* [EXERCISE DIRECTIONS] The records below must be transcribed exactly, with each picture left out.

§

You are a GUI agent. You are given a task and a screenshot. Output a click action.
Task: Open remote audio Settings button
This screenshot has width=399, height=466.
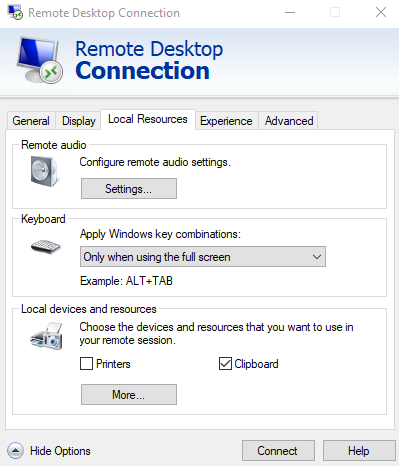(129, 189)
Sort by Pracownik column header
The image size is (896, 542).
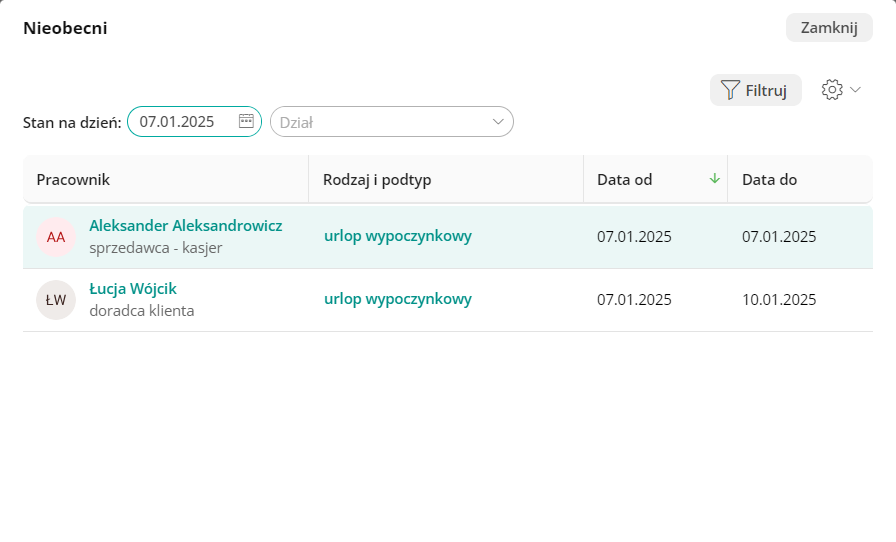[73, 180]
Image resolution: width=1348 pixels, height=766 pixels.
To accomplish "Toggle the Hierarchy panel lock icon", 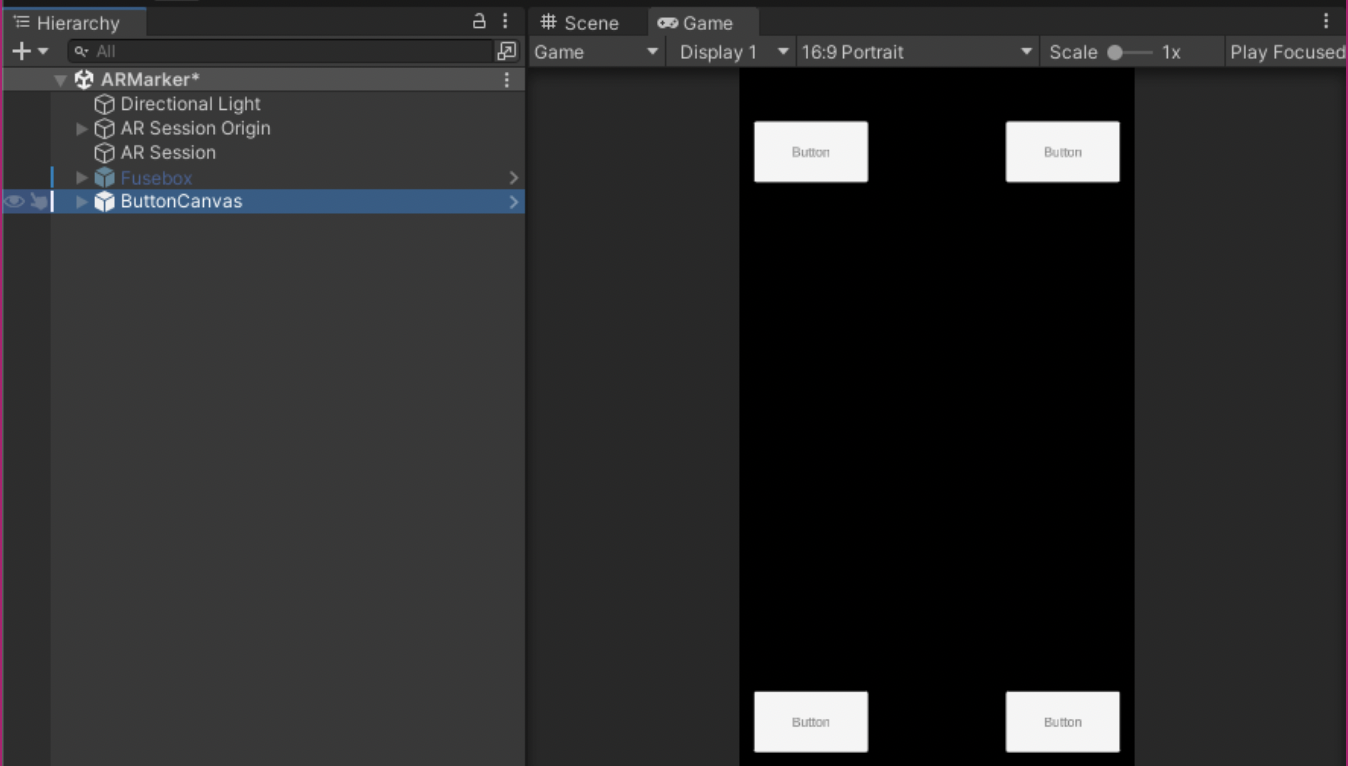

§

* [WRITTEN ANSWER]
You are a GUI agent. You are given a task and a screenshot. Output a click action.
Task: Open remote audio Settings button
This screenshot has width=399, height=466.
(129, 189)
Sort by Pracownik column header
The image size is (896, 542).
[73, 180]
Image resolution: width=1348 pixels, height=766 pixels.
To accomplish "Toggle the Hierarchy panel lock icon", 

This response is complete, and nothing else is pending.